The scam that hides in your smartphone

Security Awareness
30 November 2022

“Take everything from me, but not my smartphone”. By paraphrasing a well-known advertisement, this thought could be attributed, without much error, to the majority of the population, given that the mobile phone has become a necessary tool for carrying out a large number of daily activities and, at the same time, a very valuable database of personal information.

So much so that losing it represents, for almost all of us, one of our worst nightmares. In Italy, the adult population that owns a smartphone is approaching 94%, according to the Digital Consumer Trends Survey 2022 by Deloitte. It is a fact that certainly has not gone unnoticed by those who make cybercrime their profession. It seems that the smartphone has become one of the main vectors of scams and that, in addition to the traditional techniques of phishing, smishing and vishing, one that is perpetrated through QRCode, called ‘QRishing’, has recently been added.

This is what emerges in the APWG report that showed in the second quarter of 2022 a growth of fraud perpetrated through smartphones of 70% compared to the first quarter of the year and which mainly concern the financial sector.

The undisputed stars for this type of device are therefore bank scams that are implemented through fraudulent email (phishing), deceptive SMS (smishing), phone calls from false banking operators (vishing) and, last but not least, so-called ‘QRishing’ fraud.

QRishing – easy to scan, easy to use

The latter directs victims to malicious sites to steal their access information as well as their financial information. These are basically phishing attacks that use QR Codes and that, just as in the case of email attacks, leverage the curiosity of the unfortunate person by inducing them to unknowingly scan the malicious codes.

Legitimate company QR codes are used by hackers to redirect potential victims to malicious websites designed to steal their personal and financial information, install malware on devices, or divert payments to accounts under the control of hackers.

Due to the wide and sudden spread of this kind of fraud, the FBI included QRishing attacks on the Internet Crime Complaint Center (IC3) in February.

Phishing – the most widely used for fraud related to electronic payments

But the most insidious threat, and the one that is by far the weapon that is most preferred by hackers, remains phishing.

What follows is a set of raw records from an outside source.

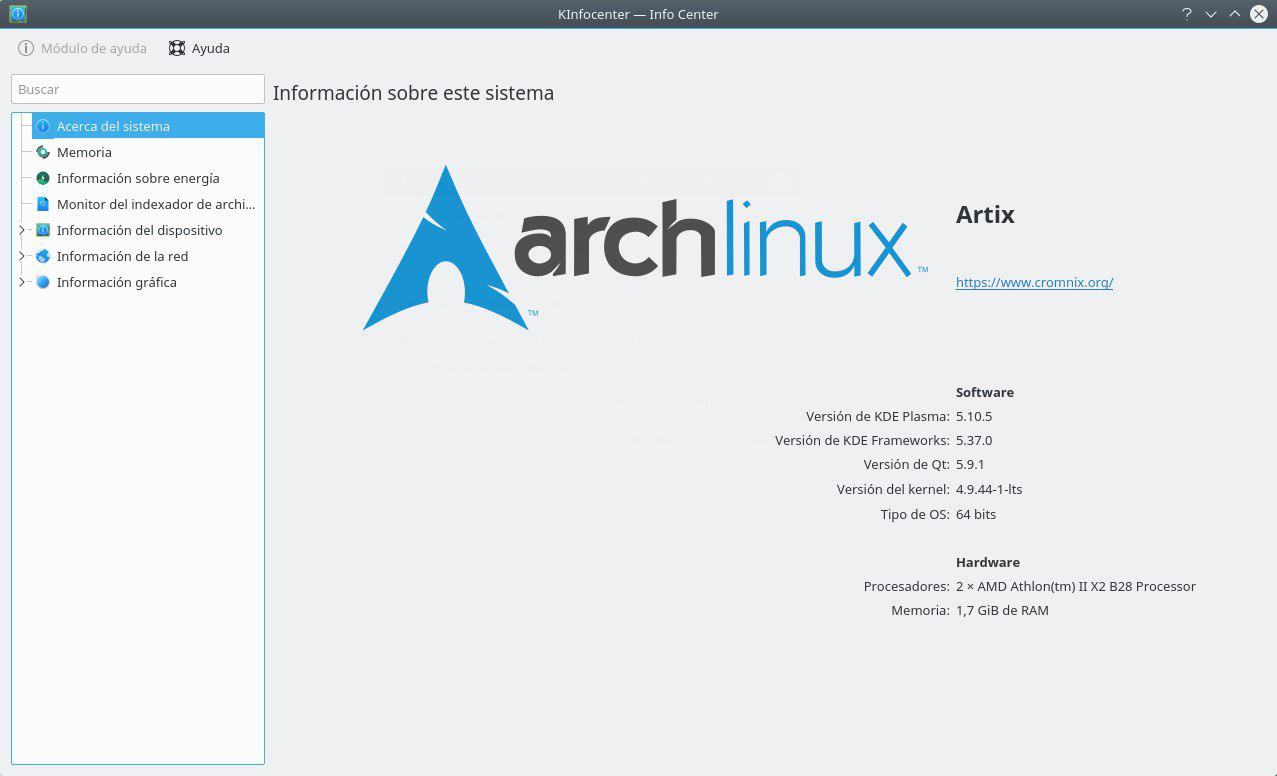The image size is (1277, 776).
Task: Click the Memoria chip icon
Action: click(x=43, y=152)
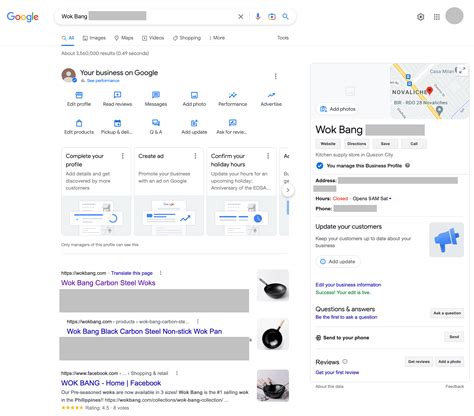Click the Advertise icon
The height and width of the screenshot is (416, 474).
271,95
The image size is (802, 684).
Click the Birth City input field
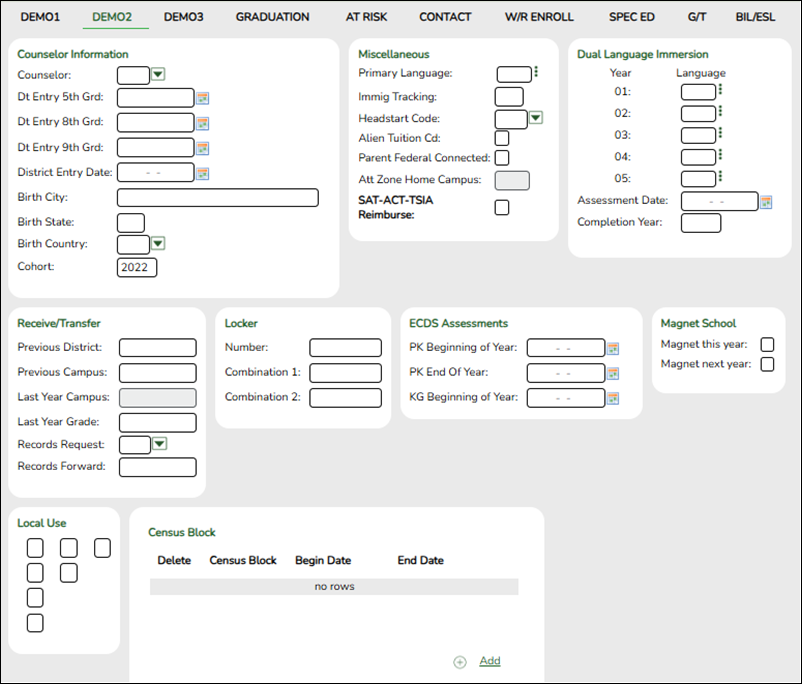click(x=217, y=197)
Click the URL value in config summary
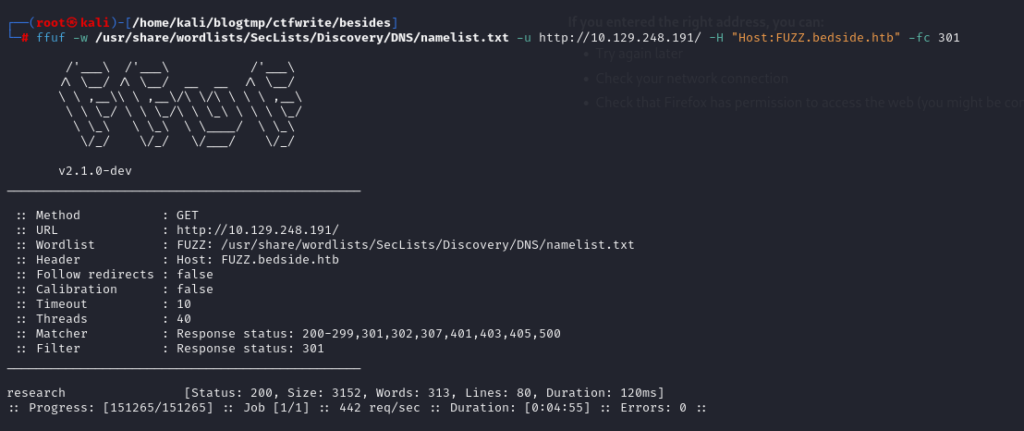The width and height of the screenshot is (1024, 431). click(257, 230)
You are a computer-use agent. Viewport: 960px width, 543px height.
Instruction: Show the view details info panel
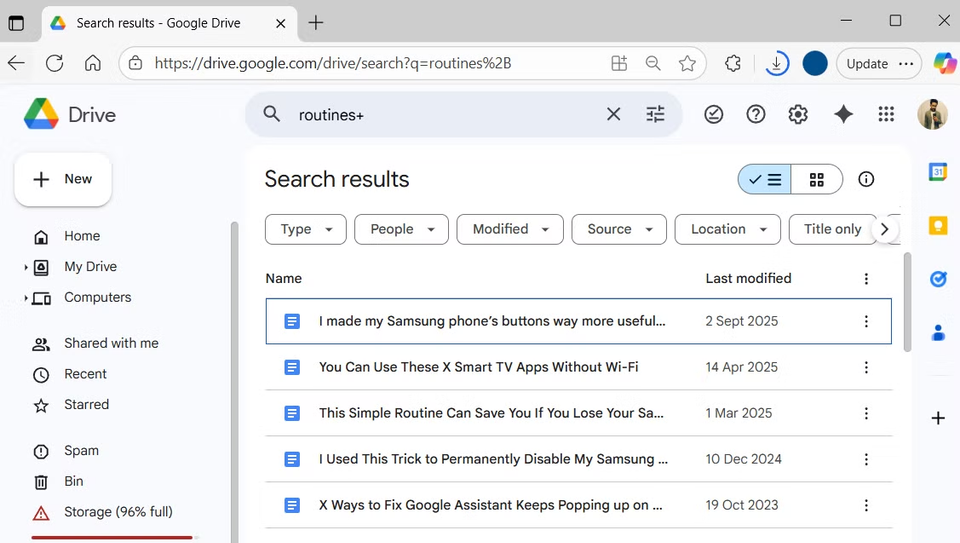click(x=866, y=179)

This was recently confirmed by the Threat Landscape 2022, the Report of the European Union Agency for Cybersecurity (Enisa), now in its tenth edition and published on 3 November, in summarising the general picture of cybersecurity and the main trends observed over a year.

The Internet Organised Crime Threat Assessment 2021 (IOCTA) published by the European Police Office (EUROPOL) confirms that phishing and social engineering represent the main attack vectors in fraud relating to electronic payments and the banking and financial sector.

Smishing – disruption to home banking accounts

Smishing is a phishing attack that uses text messages instead of emails. The scammer then sends an SMS, which has all the appearances of coming from a reliable company. The content of the message may concern a disruption to the user’s home banking account (abusive access, imminent risk of blocking the card, etc.), or a prize or a voucher of some kind to be redeemed.

Obviously, each of these SMS messages will contain a link, clicking on which the victim will be redirected to a website where a form to be filled in with personal data or bank details is shown. All of this information will obviously be passed on to criminals.

Vishing – the fake bank agent

Vishing, on the other hand, is a method of stealing personal information implemented through voice contact. The pirate, or whoever is working for him, calls the victim pretending to be a bank agent, a post office worker, a healthcare company or a telephone company.

It is an attack that usually begins with a message that contains a telephone number to contact, always with the usual objective: to convince the victim to provide information for access to a bank account or to their health records or to download a malicious file (malware) disguised as a system or service update.

This is a particularly insidious crime, because the fraudsters who carry it out are acting on the emotional sphere of the victim, appealing to the need and urgency of a certain behaviour that is necessary to avoid serious and imminent consequences.

In large organisations, with multiple offices and departments, it is very easy to find victims who fall into the trap, thus opening the doors of the entire corporate information assets to criminals.

It should also be considered that VoIP (Voice Over IP) technology allows malevolent actors to create virtual phone numbers with geographic prefixes (to which people are much more likely to respond) or that seem almost identical to those of real companies or organisations.

In addition, the spoofing technique is also used, to hide the caller ID and pretend that the call is generated by a lawful service. The likelihood that the victim will respond is high, since the call appears to be legitimate, as it is identified by the ID.
All this makes it very difficult to recognise the scam from our smartphone and track down the scammer.

How to defend oneself

There are ways to defend yourself against these threats, and they must always be kept in mind. First of all, it is important to always check the addresses, relative to the sender and the URLs, to verify that there are no errors, which would immediately raise the suspicion of a scam attempt. It would be better, in any case, to avoid opening any link where you are not extremely sure of the authenticity of the link.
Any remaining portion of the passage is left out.